Surgery on his intestine? And he was alive to protest? Dr. DiGratia must be as skilled as Carina claimed. That brought scant comfort.

The doctor soaked a cloth in the bowl and wrung it out, then began swabbing Quillan’s skin. “Your fever broke last night. Do you remember the delirium?”

Delirium. How did one remember delirium? But Quillan did have a vague sense of thrashing, reliving the explosion, the crushing pain of the wagon upon him as it began to burn. Crying out for his horses. He wondered now where they were. Had someone cared for them?

“Once the perspiration began, I guessed you would come out of your stupor. But now I must wash the perspiration away so it does not putrefy your wounds.” The doctor continued to swab him with the warm cloth.

Cringing inside, Quillan resisted the comfort of that warm swabbing. He couldn’t remember ever being touched in a healing, nurturing way, except for Carina. Where was she? He wanted to ask, but he feared she had been locked in some corner of the mansion, as far from him as possible.

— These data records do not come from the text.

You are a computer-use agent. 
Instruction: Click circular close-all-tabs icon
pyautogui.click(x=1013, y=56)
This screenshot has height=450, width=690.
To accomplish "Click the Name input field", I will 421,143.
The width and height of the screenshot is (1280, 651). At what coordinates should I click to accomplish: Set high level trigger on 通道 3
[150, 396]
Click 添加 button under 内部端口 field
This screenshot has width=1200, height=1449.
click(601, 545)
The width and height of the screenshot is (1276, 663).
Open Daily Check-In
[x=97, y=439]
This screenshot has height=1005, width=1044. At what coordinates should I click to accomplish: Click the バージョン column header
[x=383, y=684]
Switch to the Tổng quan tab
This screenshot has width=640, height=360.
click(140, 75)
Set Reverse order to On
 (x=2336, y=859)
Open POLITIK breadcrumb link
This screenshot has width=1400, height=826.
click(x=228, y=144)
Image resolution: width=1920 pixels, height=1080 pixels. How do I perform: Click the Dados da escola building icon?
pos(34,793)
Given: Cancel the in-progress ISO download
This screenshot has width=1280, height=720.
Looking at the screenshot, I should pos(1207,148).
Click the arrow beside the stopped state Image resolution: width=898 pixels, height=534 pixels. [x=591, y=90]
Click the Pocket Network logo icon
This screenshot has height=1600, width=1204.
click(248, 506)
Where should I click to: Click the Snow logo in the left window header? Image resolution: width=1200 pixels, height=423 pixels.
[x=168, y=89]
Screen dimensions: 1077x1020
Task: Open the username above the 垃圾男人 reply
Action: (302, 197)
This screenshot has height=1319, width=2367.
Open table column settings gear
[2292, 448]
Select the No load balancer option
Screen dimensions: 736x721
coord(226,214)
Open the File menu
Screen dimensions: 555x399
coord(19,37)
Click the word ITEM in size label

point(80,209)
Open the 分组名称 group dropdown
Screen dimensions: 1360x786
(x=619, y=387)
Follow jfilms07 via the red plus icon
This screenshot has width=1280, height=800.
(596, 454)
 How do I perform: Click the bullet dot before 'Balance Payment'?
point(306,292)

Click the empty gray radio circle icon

Vittorio brought the tincture of opium.

Dr. DiGratia unfastened the strap across Quillan’s ribs. “Help me get his back first.” They raised him only enough to rub his back with the warm cloth, then wipe it dry and lay him back down.

Quillan’s ribs shot with pain, but they were nothing to the throbbing wound in his abdomen and the muscles surrounding it. The doctor raised quizzical brows. “Now you will accept your medicine?”

Awareness of the pain grew until it sapped his thought, his will. Quillan closed his eyes and nodded.

“I thought as much. Vittorio.”

Again Vittorio spooned the liquid into the side of his mouth. Quillan swallowed, lulled into a false complacency that evaporated the moment Dr. DiGratia lowered the sheet. Humiliated and fiercely resentful, he lay still while the rest of him was cleaned. Had he ever felt so stripped and vulnerable? God, what are you doing? Only the image of Christ likewise stripped and humiliated kept him from kicking with his one good leg. That, and the weakness that again overcame his fury.





TWENTY-FOUR

No horror terrifies the soul, like rendering the flesh unwhole; Poor feeble spirit tethered by a mangled man too dense to die.